*SOURCE RECORDS*.

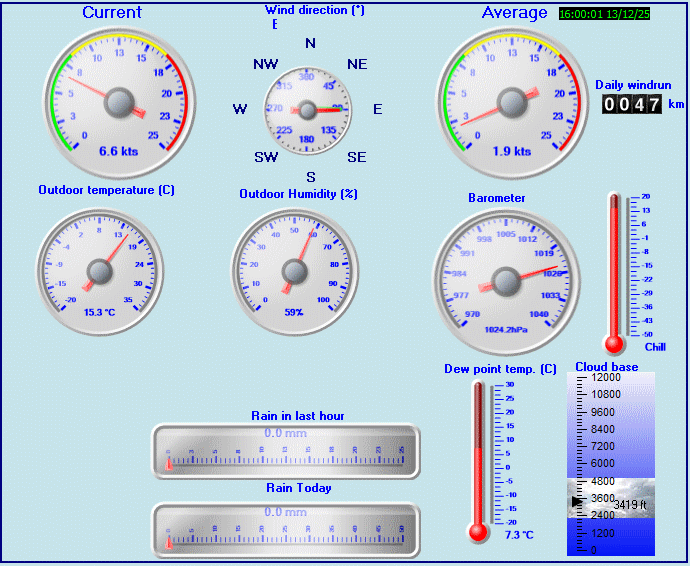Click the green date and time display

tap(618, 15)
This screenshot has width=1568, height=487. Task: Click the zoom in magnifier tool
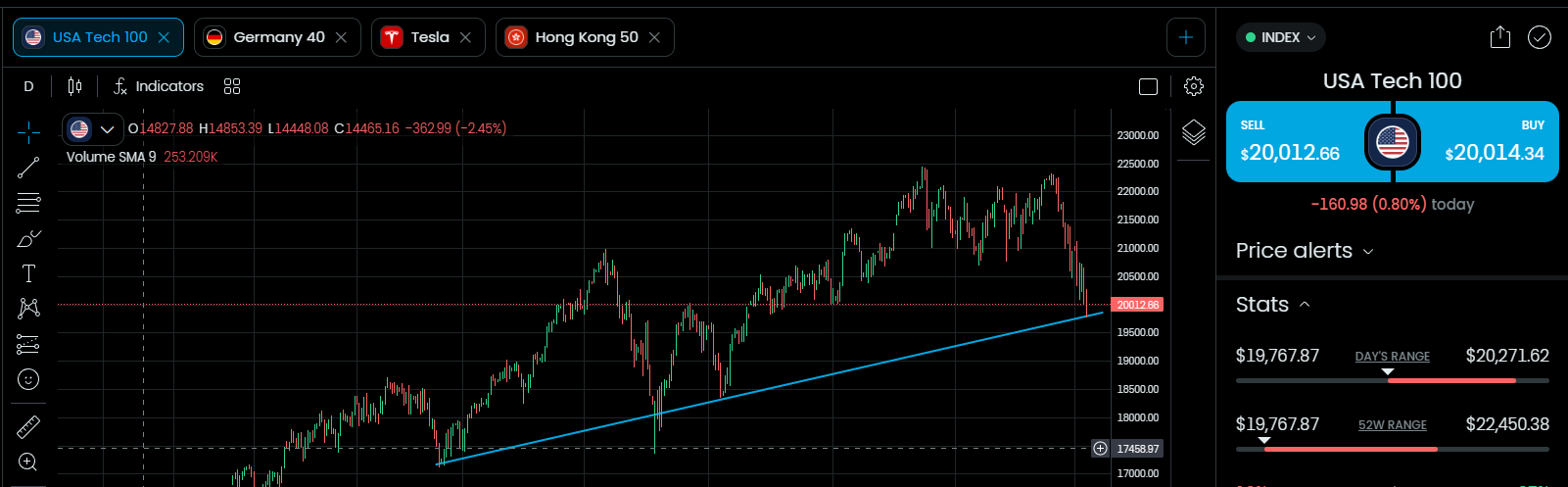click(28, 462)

...

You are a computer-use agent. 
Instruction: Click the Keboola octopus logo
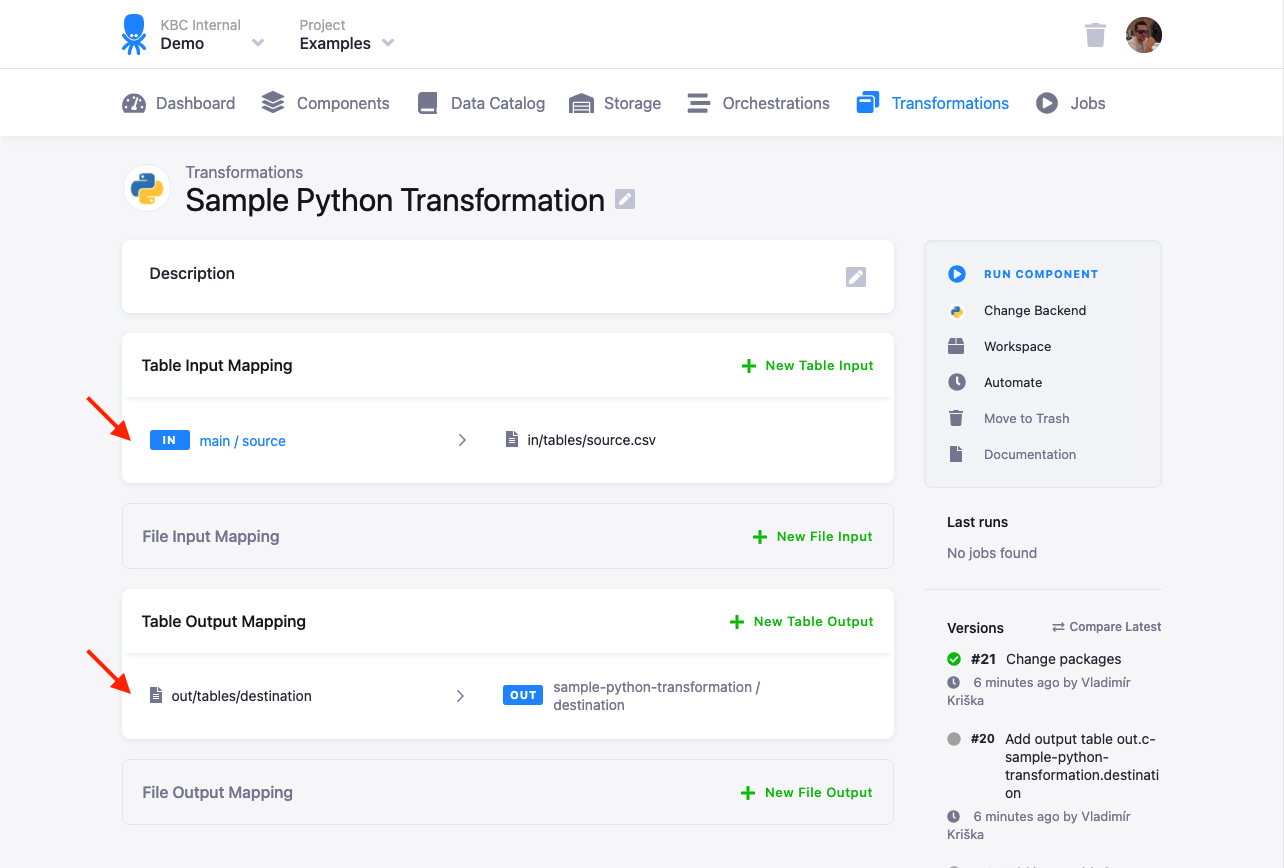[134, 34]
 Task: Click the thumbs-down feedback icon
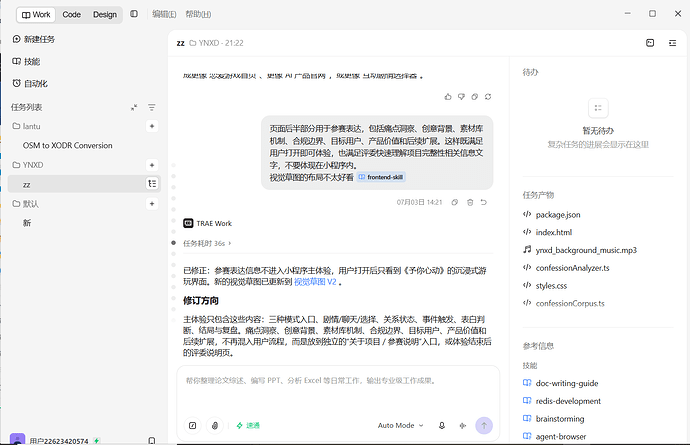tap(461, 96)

...

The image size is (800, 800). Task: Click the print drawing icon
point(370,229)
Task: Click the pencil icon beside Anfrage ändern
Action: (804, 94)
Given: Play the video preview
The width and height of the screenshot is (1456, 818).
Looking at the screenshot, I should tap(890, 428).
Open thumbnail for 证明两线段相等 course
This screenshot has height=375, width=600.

*YOUR OBJECTIVE*. Rewrite the lines of the material starting at the line that contains "Click the green date and time display" and ending at the line that contains "click(28, 462)" as a JSON list of strings, one string per line. Skip blank lines and leave the pictures out.

*ANSWER TO THE TASK*.
[
  "Click the green date and time display",
  "tap(618, 15)",
  "This screenshot has width=1568, height=487. Task: Click the zoom in magnifier tool",
  "click(28, 462)"
]